# Very slow coolant leak on 2014 Diesel



## Tomko (Jun 1, 2013)

Drop some dye in and check it a few days later. 

My guess is head gasket.


----------



## starspangled6.0 (Apr 16, 2016)

I'll have to check that out. I'm not seeing any milkish crap in the oil, though.


----------



## Rivergoer (Mar 30, 2017)

My 2014 CTD lost a water pump at 64,000 miles which I'm told is pretty rare. Apparently very common issue with the gas models but not diesels. 

Unlike your issue, my coolant leak went from zero to fail without warning. Took a short 5 mile jaunt into town for breakfast and came out to discover a large puddle of orange coolant.

Chevy replaced the water pump, timing belt and tensioner under warranty, no charge. Details posted under Gen 1 Diesel Water Pump Failure.

Good luck, hoping yours is an easy problem to identify and fix.


----------



## starspangled6.0 (Apr 16, 2016)

Thank you. I had the head gaskets go on my 97 Sierra, and it did the same thing as yours: fine one minute, and then oceans of coolant everywhere the next. 

I bought some dye on Amazon and it will be here tomorrow. Hopefully it's either a small fix, or if it is the pump or head gaskets, it's something I can identify and then show the dealer so they can replace it under warranty. Would much rather do it myself though :/


----------



## boraz (Aug 29, 2013)

put a new o ring on the cap

its been documented on here before


----------



## starspangled6.0 (Apr 16, 2016)

boraz said:


> put a new o ring on the cap
> 
> its been documented on here before



Is that just a new o-ring, or a new cap and reservoir, too?


----------



## Robby (Mar 1, 2013)

'O' ring if you can locate one.....otherwise just replace the cap. Cap replacement is always the first step if no leakage (trails) are evident.

Rob


----------



## theonlypheonix (Oct 8, 2015)

starspangled6.0 said:


> I've been tracking a coolant leak for the past few months... I feel like it was happening last year too, but I always chalked it up to the typical/occasional need to add a splash of coolant to most vehicles. It loses about 1 hash mark of coolant every 2 weeks, or at least it's doing that now that temps are in the low 90's where I'm stationed. Those are the average temps in the shade, but it's in the low 100's in the sun on a cool day.
> 
> Any thoughts on what this is? I can't find any leakage from a visual check in the engine bay, and have never once seen a puddle. My first thought was water pump, but I'm also wondering if the cap is venting fluid from all the excess heat.

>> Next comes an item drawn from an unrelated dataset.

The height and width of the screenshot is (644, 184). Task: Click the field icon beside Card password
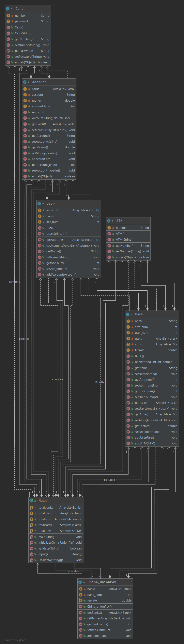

Could be a small leak that evaporates before it hits the ground, therefore no puddles. If possible try running your finger under the connections to see if there is small seepage. Can't say that I've seen any issues of head gasket problems with these engines yet, especially the un-modified or un- tuned ones anyways.

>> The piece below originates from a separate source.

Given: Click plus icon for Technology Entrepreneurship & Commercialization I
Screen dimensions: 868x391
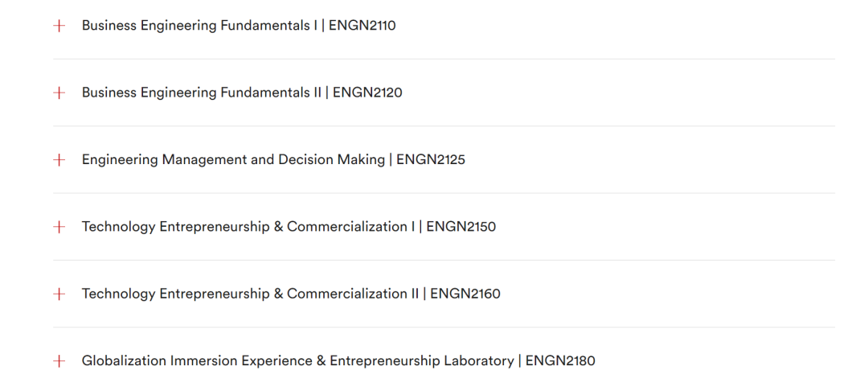Looking at the screenshot, I should pos(59,227).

Might not hurt to put a scan gauge on to monitor your coolant temperature to see if you are running unusually high which might cause the reservoir to burp a little out on the days when temperatures are high esp if there is a thermostat problem.


----------



## starspangled6.0 (Apr 16, 2016)

So I dumped in 1oz of ACDelco dye in the coolant 2 days ago, and checked it this morning with a UV flashlight. I couldn't see any dye reflections anywhere on the motor (oddly enough, not even in the coolant tank). The oil checks out good too. The coolant cap always has lots of moisture on the underside of it, even when it hasn't been driven for a while, so I'm guessing it's the o-ring that's bad. Will replace that next.


----------



## Tomko (Jun 1, 2013)

starspangled6.0 said:


> So I dumped in 1oz of ACDelco dye in the coolant 2 days ago, and checked it this morning with a UV flashlight. I couldn't see any dye reflections anywhere on the motor (oddly enough, not even in the coolant tank). The oil checks out good too. The coolant cap always has lots of moisture on the underside of it, even when it hasn't been driven for a while, so I'm guessing it's the o-ring that's bad. Will replace that next.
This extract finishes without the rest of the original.